Stress could be to blame
2003-09-23 12:11
Chicago - A new study disputes the widely held notion that menopause makes women scatterbrained and forgetful.
Researchers conducted periodic memory tests on 803 menopausal women over two years and found to their surprise that their memories were just fine. In fact, the women's scores improved slightly over time; the researchers were expecting a decline.
The researchers said that if menopausal women are forgetful sometimes, it is probably not because of any harmful hormonal changes in the brain, but because they are busy, distracted and stressed-out dealing with the ordinary pressures of midlife.
"We are not saying that the forgetfulness is all in their heads," said lead researcher Peter M Meyer, a biostatistician at Rush University Medical Centre in Chicago.
"The question we were trying to answer was: Is this forgetfulness reflective of something bigger, below the surface," such as the onset of mental decline?
Many women complain that they become more forgetful after menopause and some doctors have come to believe that the hormonal changes brought on by menopause are the reason.
Naturally occurring oestrogen is thought to help keep brain cells healthy, but it drops during menopause. In fact, the hormone supplement industry was built partly on the premise that oestrogen pills could keep women's minds sharp - an idea that has recently been challenged.
Due to stresses
The new study appears in Tuesday's issue of the journal Neurology.
"It may be that the brain does not need the hormones as much as we think," Russel Thompson of the South Texas Veterans Health Care System wrote in an accompanying commentary.
Other research has suggested that midlife forgetfulness might be due to stresses such as children becoming teenagers and parents dying. Meyer said those stresses, rather than true mental decline, could account for what some women describe as memory loss.

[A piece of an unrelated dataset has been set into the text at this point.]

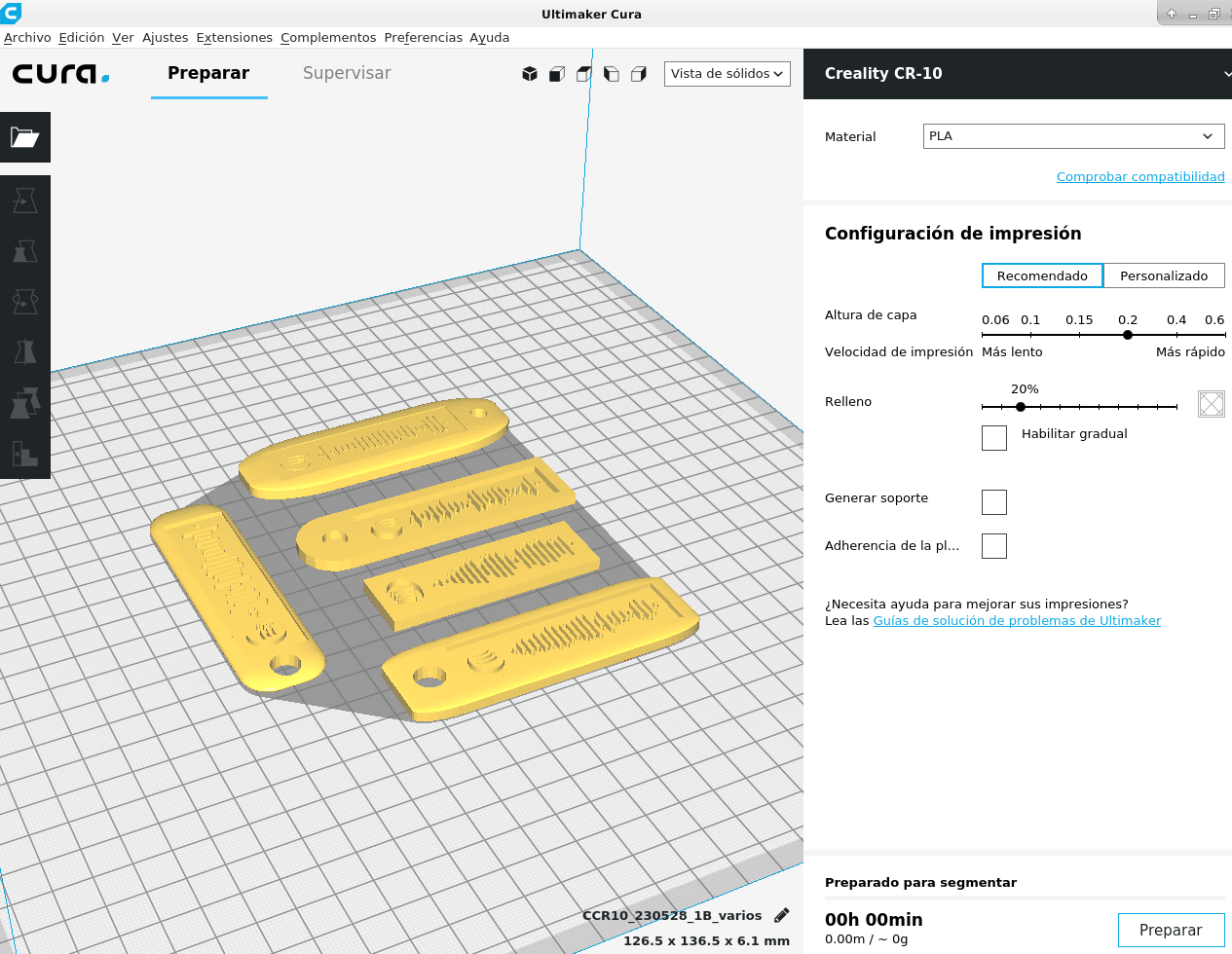Open the Comprobar compatibilidad link
The width and height of the screenshot is (1232, 954).
coord(1140,176)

Dr Sam Gandy, a neurologist at Thomas Jefferson University, said the study is "reassuring in the short term" but does not settle whether the hormonal changes in menopause might hasten mental decline and lead to Alzheimer's disease later on.
The brain processes involved in Alzheimer's typically begin at least 10 years before symptoms occur, so the Chicago women would need to be followed longer to see if the early results hold up, said Gandy, a scientific adviser to the Alzheimer's Association.

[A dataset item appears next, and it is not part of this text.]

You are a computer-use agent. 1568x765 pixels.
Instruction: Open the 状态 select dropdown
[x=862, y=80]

The study involved white and black women from Chicago ages 42 to 52, most of whom had not yet reached complete menopause, meaning they still menstruated occasionally, though their bodies were producing dwindling levels of oestrogen and progestin hormones.
The participants were not taking hormone supplements, which were recently linked to an increased risk of dementia in older women.

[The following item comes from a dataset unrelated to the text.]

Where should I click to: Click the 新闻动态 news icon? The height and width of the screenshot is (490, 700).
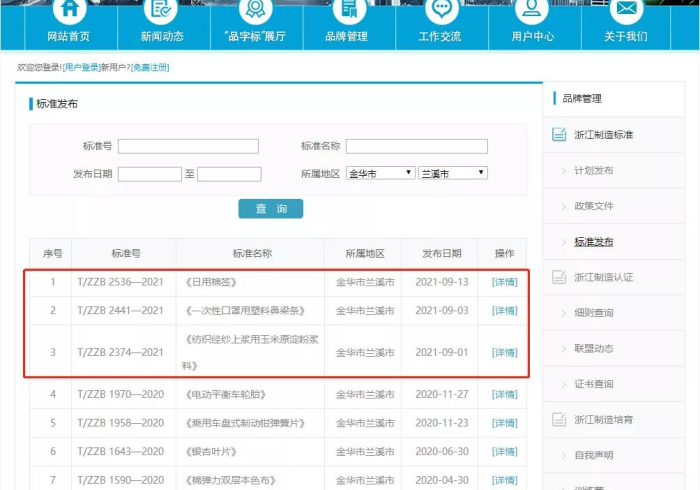point(161,10)
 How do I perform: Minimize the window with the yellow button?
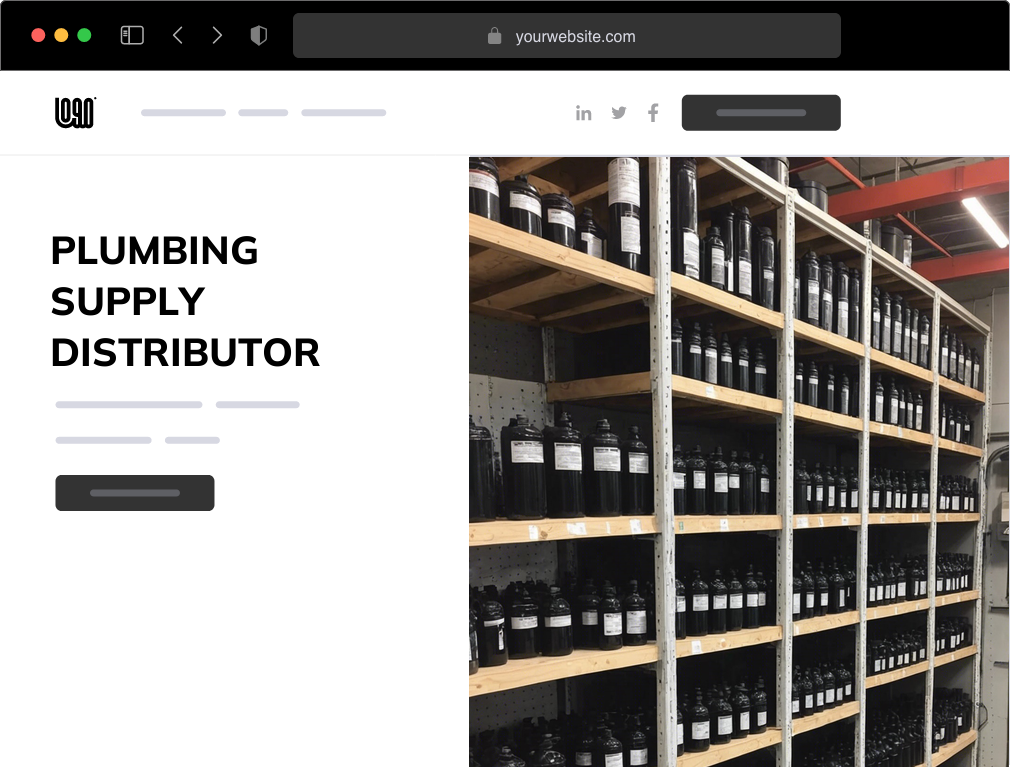(x=61, y=36)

The women were given two standard memory tests every year and were followed for an average of a little more than two years.
On one test asking them to reverse a string of numbers from memory, scores improved by an average of about 3%.
On the other test, women had 90 seconds to read rows of symbols and recall numbers previously assigned to each symbol. Those scores improved by an average of about 8 percent for pre-menopausal women. They declined slightly for postmenopausal women, but no more than would be expected with normal ageing, Meyer said.